→ **ACTION ITEM**
Nothing but the lines from the one holding "This screenshot has width=1078, height=921." to the final line of the listing below, both included, should be repeated, and each must match exactly. Omit pictures.

→ **RECORD EXCERPTS**
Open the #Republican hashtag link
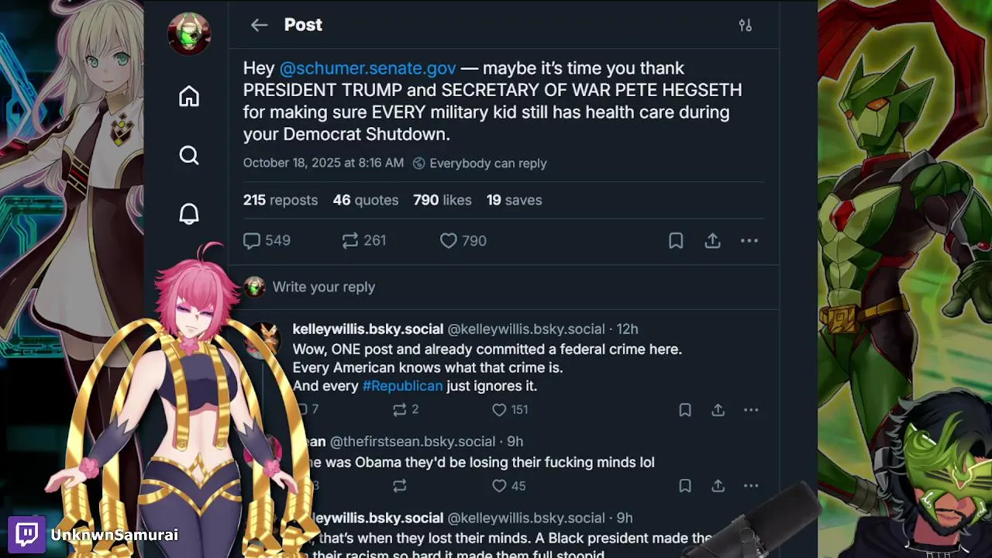 [x=402, y=386]
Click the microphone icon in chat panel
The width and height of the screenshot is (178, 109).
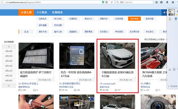pos(170,19)
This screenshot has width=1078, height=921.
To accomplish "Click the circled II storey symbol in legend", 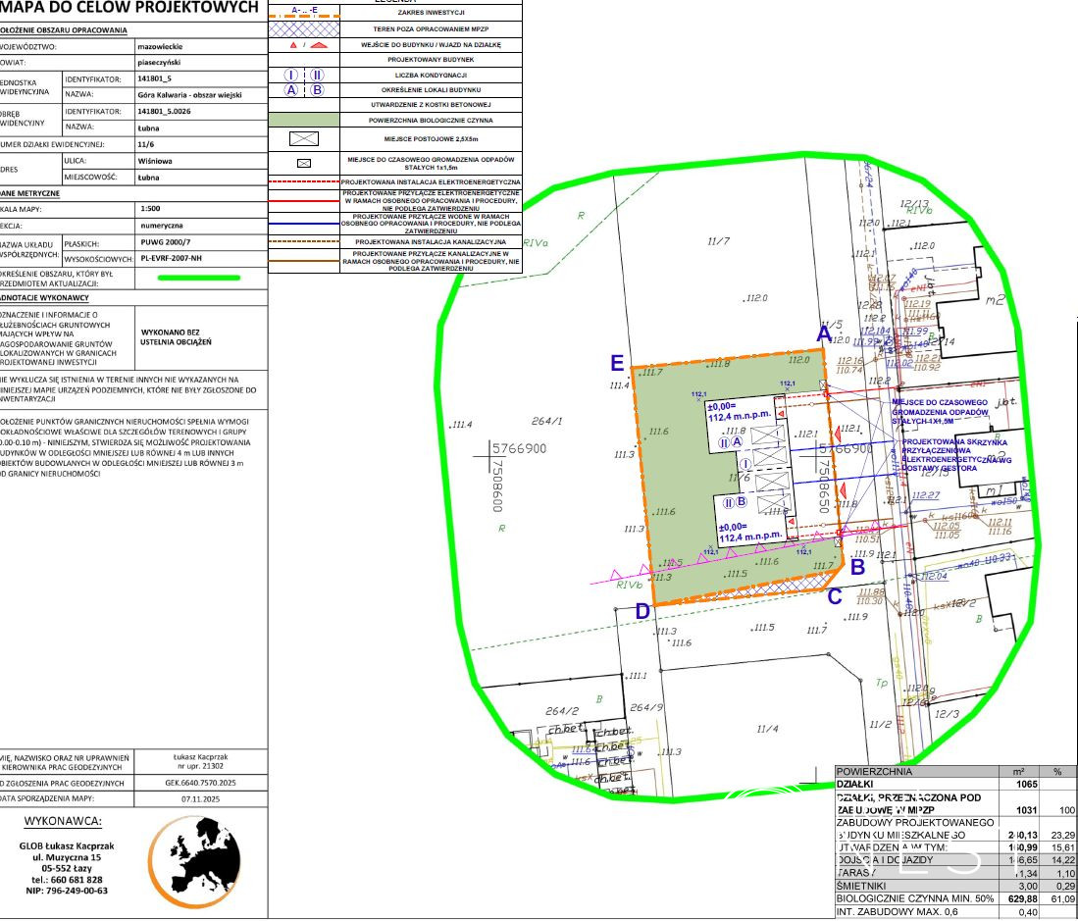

→ **REPLY TO THE EXERCISE**
This screenshot has width=1078, height=921.
To accomplish "Click the circled II storey symbol in legend", 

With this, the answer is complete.